Posted Aug 10th 2014
Historic feat a sweet one but UST not yet done
By Paolo Mariano Posted Sep 30th 2013
The toughest and fiercest head coach in the UAAP was crying like a baby. He looked like he just lost his favorite toy car. The volatile visage he usually displays on the court morphed into a picture of endearing vulnerability.
The tear ducts have opened for Pido Jarencio. His players and coaching staff gathered around him and jumped in jubilation. There were still 16 seconds left on the clock. But they knew it—Jarencio’s tears were a giveaway. They made history.
The University of Santo Tomas (UST) became the first fourth seed in the league to enter the finals after eliminating top seed National University (NU) in their Final Four clash. With it, the Growling Tigers arranged a best-of-three title showdown with De La Salle University.
Jarencio’s eyes—the ones so used to giving menacing looks to referees after a missed call or to his players after a bone-headed play—continued to well up. He went to the corner of their bench to wipe his tears with a towel. It didn’t matter whose sweat-drenched towel it was. He needed to compose himself. Yet he failed.
He was still in tears when he shook hands with the Bulldogs coaching staff and players. He then walked towards the press room for the post-game interview. Several reporters, who were walking alongside him, extended their congratulations. He could only muster a tired smile. He looked like he was still in a state of shock. Of disbelief. Of unparalleled relief. But he knew he had to face the media, no matter how distraught he looked.
He didn’t say a word when he entered the barren, air-conditioned room. He sat down on the assigned chair and once again wiped his tears with tissues he grabbed from the press table, which was littered with papers, notebooks, and laptops. It didn’t matter who the tissue belonged to. Again, he needed to compose himself. A few seconds later, Kevin Ferrer, adjudged the game’s best player, sat beside him.
It took a few minutes before Jarencio finally spoke, albeit in a staccato manner.
“‘Di ko akalain na aabot kami ng finals. Ang hirap. Speechless ako ngayon. Marami rin kasing taong nagdududa sa kakayanan ko (I never thought we’d make it to the finals. It’s hard. I’m speechless right now. A lot of people were doubting my ability),” said Jarencio.
The 49-year-old mentor is easily a favorite of the reporters. He may be a brutal tiger on the court, but he can be a kitten off it. He always fills up the press room with his jokes, witty remarks, and pun-laced cracks: Pinaghuhuli sila ni (Jan) Sheriff (Sheriff arrested them all), Si Ferrer, tumambay sa (Ray) Parks (Ferrer hung out in the Parks), etc.
But this time around, there were no jokes. After his lone comment, Jarencio stood up and excused himself from the press room, leaving the reporters a tad disappointed that they didn’t get the usual funny quip for their stories. Even Ferrer looked a little surprised with the emotional purgation of his cantankerous coach.
But everyone also understood that Jarencio needed time alone. He was exhausted, mentally, especially, not only from the game but from their turbulent journey to get to the Last Dance.
To make history, the Growling Tigers needed to win three straight do-or-die games. Their chances looked bleak. First, they had to beat five-time defending titlist Ateneo de Manila University in the end of the elimination round for the last Final Four slot. Then, they had to defeat NU back-to-back. The Bulldogs were in top form, riding high on their first ever twice-to-beat incentive. They were due for a title.

——————————

EXERCISE =>
In the article on UST's Final Four win, change "towel" to "jersey" and write out everything from "Jarencio’s eyes—the ones" down to "Yet he failed.".

DATA EXTRACT =>
——————————

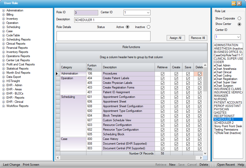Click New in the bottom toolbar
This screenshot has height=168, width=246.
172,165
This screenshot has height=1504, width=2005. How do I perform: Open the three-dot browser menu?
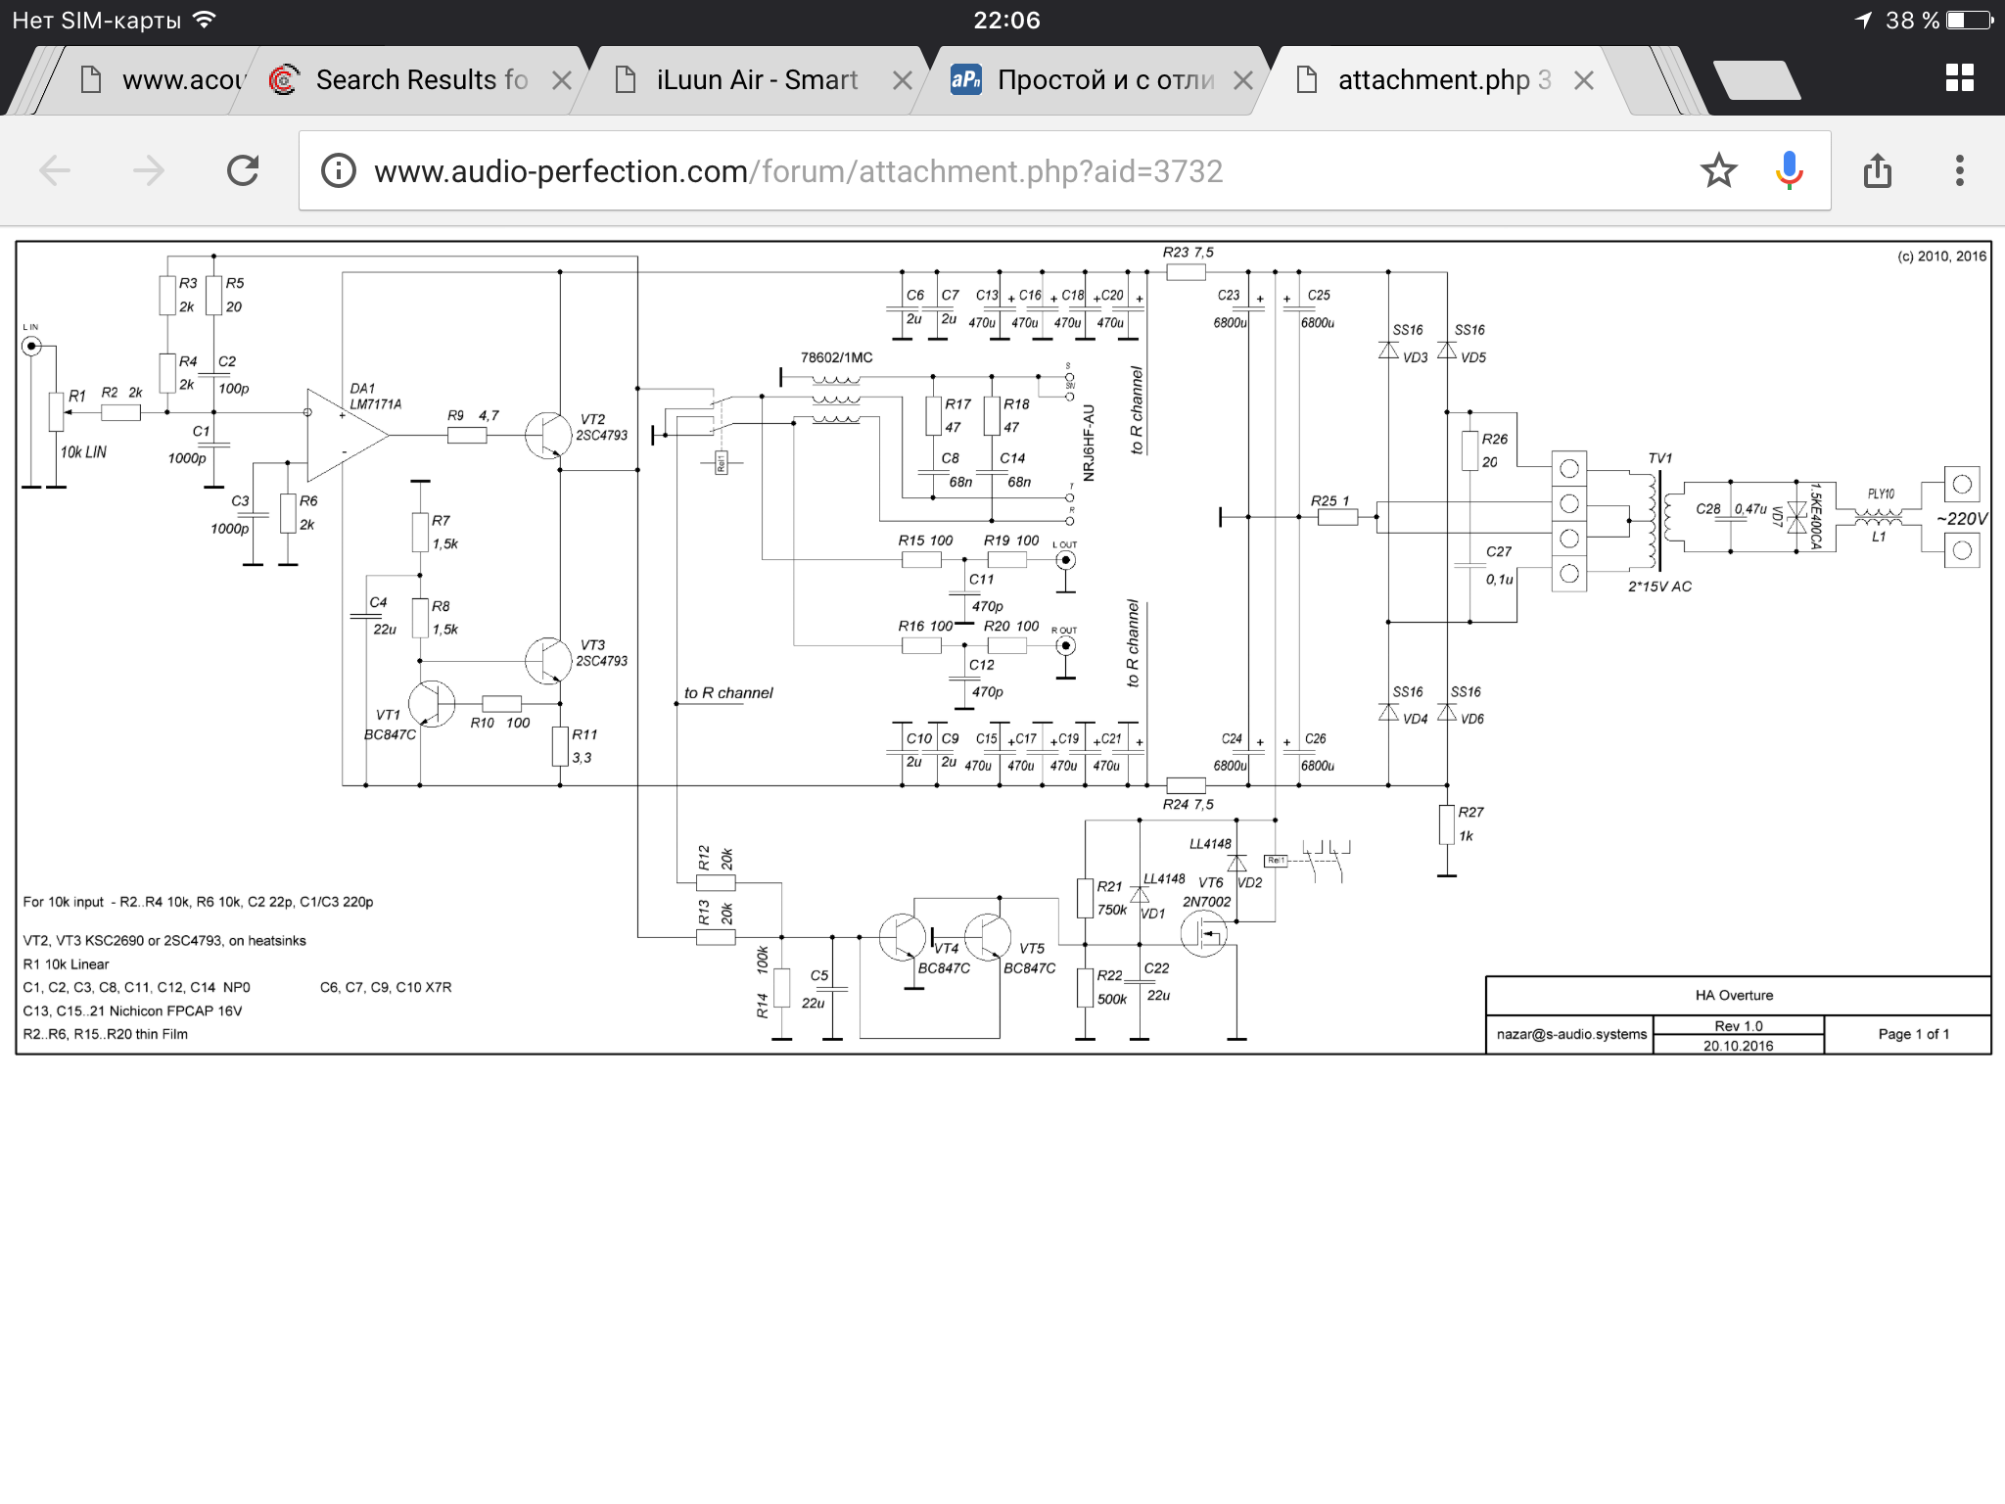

——————————

OUTPUT OF THE EXERCISE =>
Jarencio’s eyes—the ones so used to giving menacing looks to referees after a missed call or to his players after a bone-headed play—continued to well up. He went to the corner of their bench to wipe his tears with a jersey. It didn’t matter whose sweat-drenched jersey it was. He needed to compose himself. Yet he failed.